A feasibility study of a computerized adaptive test of the international personality item pool NEO



Journal Title

Journal ISSN

Volume Title



The Big Five/Five Factor Model of personality is the most widely accepted model in the field of social and personality psychology. Currently the most comprehensive measurement instrument, however, takes 45 minutes to complete, making it frequently impractical to administer in research settings. Although shorter instruments have been created, they tend to be less reliable, internally consistent, and valid. Computerized adaptive testing could be the solution to the trade off between test length and measurement precision. This dissertation investigated the usefulness of developing a computerized adaptive test (CAT) of the Big Five. Because each factor was unidimensional, they were analyzed separately for the dissertation. First, differential item functioning (DIF) by gender was analyzed so that items showing large amounts of DIF could be removed to reduce bias in the measurement. A total of 33 items were removed from the item pool. The majority of the items seemed to relate to different stereotypes, gender roles, and socialization of men and women. Then the remaining item pool was calibrated using Andrich’s rating scale model. Results showed that the scale information functions were peaked around the center of the distribution, indicating that the items in the pool provided the most information and subsequently, the best precision of measurement, for examinees with trait estimates near the middle.
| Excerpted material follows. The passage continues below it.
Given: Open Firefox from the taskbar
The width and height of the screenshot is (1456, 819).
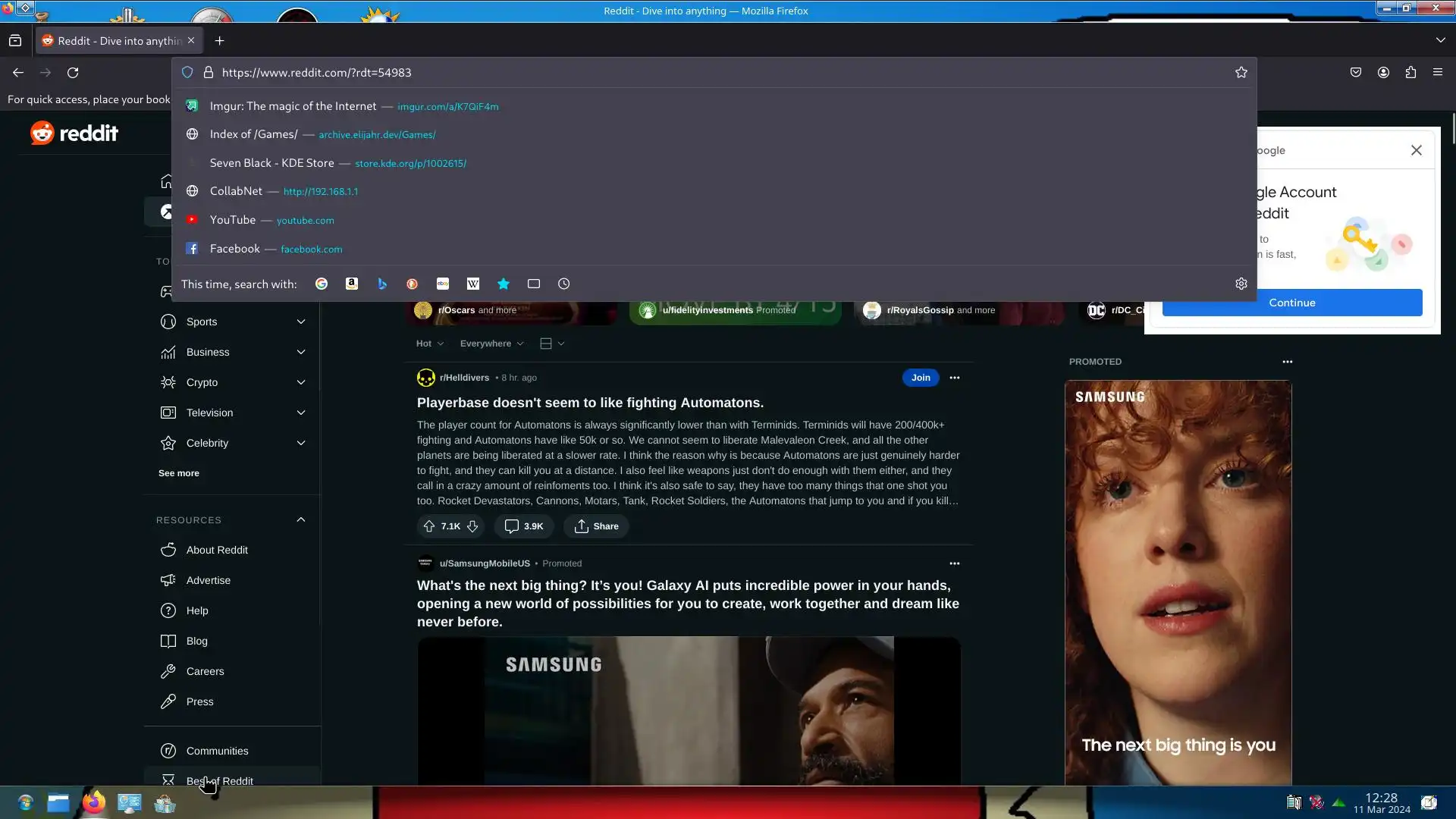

Through realistic CAT simulations, using data from real and simulated participants, the utility of creating a CAT version of the IPIP-NEO was evaluated. The simulations indicated that the CAT performed best when the test length was fixed and content was balanced by facet. The variable-length scales tended to reduce accuracy and measurement precision, and therefore, were not recommended. The CAT resulted in correlations with the full version that were similar to an existing shortened version of the IPIP-NEO. Although the standard error of measurement was smaller for the CAT versions, the CAT did not provide enough benefits to warrant recommendation for live testing at this time. Future research is recommended in terms of construct definitions and item pool development before a live CAT should be developed.